In running as with creativity, consistency is key, even when the results aren’t obvious.

Kellie Magnus
2 min readApr 9, 2022

This story was supposed to write itself.

When I added a daily mile to lessen the anxiety of this writing challenge, I half-hoped to get a good story out of it.

I haven’t run regularly in a while. Running daily was supposed to bring me back to my former — checks notes — glory? In my logic-free daydreams, my times would fall dramatically. By day 30, I’d be streaking through the mile like Natoya Goule: a running testimony to the value of consistency.

That didn’t happen.

For 27 days my mile time has stubbornly hovered above 10:00. (I am publicly discussing crappy times. This is growth.) This is better than the shocking 12:00 I recorded on day one. And yes, I have yet to figure out my watch. But 10:00+ times have been a daily disappointment. Until today, day 28, when I ran — checks watch — 12:00.

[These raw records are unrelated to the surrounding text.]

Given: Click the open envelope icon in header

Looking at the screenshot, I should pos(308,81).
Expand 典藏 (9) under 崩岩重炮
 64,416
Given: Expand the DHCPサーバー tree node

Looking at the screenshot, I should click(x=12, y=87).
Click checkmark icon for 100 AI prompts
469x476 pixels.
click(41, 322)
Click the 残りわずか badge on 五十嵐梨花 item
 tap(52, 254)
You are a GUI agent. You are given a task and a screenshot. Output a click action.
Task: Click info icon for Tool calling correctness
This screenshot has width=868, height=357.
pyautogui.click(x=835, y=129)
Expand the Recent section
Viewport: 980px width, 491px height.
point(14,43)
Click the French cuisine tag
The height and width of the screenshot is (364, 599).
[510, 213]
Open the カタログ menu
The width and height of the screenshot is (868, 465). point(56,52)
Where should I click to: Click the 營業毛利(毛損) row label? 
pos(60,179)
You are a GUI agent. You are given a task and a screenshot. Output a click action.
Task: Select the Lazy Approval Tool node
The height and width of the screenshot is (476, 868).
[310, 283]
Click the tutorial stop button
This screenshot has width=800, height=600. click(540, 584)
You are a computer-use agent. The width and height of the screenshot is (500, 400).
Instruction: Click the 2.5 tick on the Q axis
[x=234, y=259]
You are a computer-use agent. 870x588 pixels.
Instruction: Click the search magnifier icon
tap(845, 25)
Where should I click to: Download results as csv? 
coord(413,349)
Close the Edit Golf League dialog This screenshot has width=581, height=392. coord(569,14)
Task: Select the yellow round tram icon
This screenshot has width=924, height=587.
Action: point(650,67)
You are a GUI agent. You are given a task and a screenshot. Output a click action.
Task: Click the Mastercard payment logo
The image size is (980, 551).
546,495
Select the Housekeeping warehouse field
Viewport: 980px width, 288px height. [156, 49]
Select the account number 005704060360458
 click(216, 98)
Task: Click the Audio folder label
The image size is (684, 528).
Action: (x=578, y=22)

Back to the starting line.

The progress has been similarly missing on the page. The writing hasn’t become easier. It hasn’t become faster. I still have the wild panic of not doing well enough. And I’m haunted by the memory of how easily I used to crank out 400-word stories.

And yet I’ve kept showing up. To the runs and to the page. The circumstances that have kept me from both writing and running haven’t changed and yet I’ve found a way to do both for 28 days.

Consistency has strengthened my hustle muscle. That drive that blows through obligations, excuses, distractions, disappointments, and the ghosts of past accomplishments and makes me show up for myself. Daily. Its strength is measured in the effort not the results.

And when it comes to creativity, that’s the only measure that matters.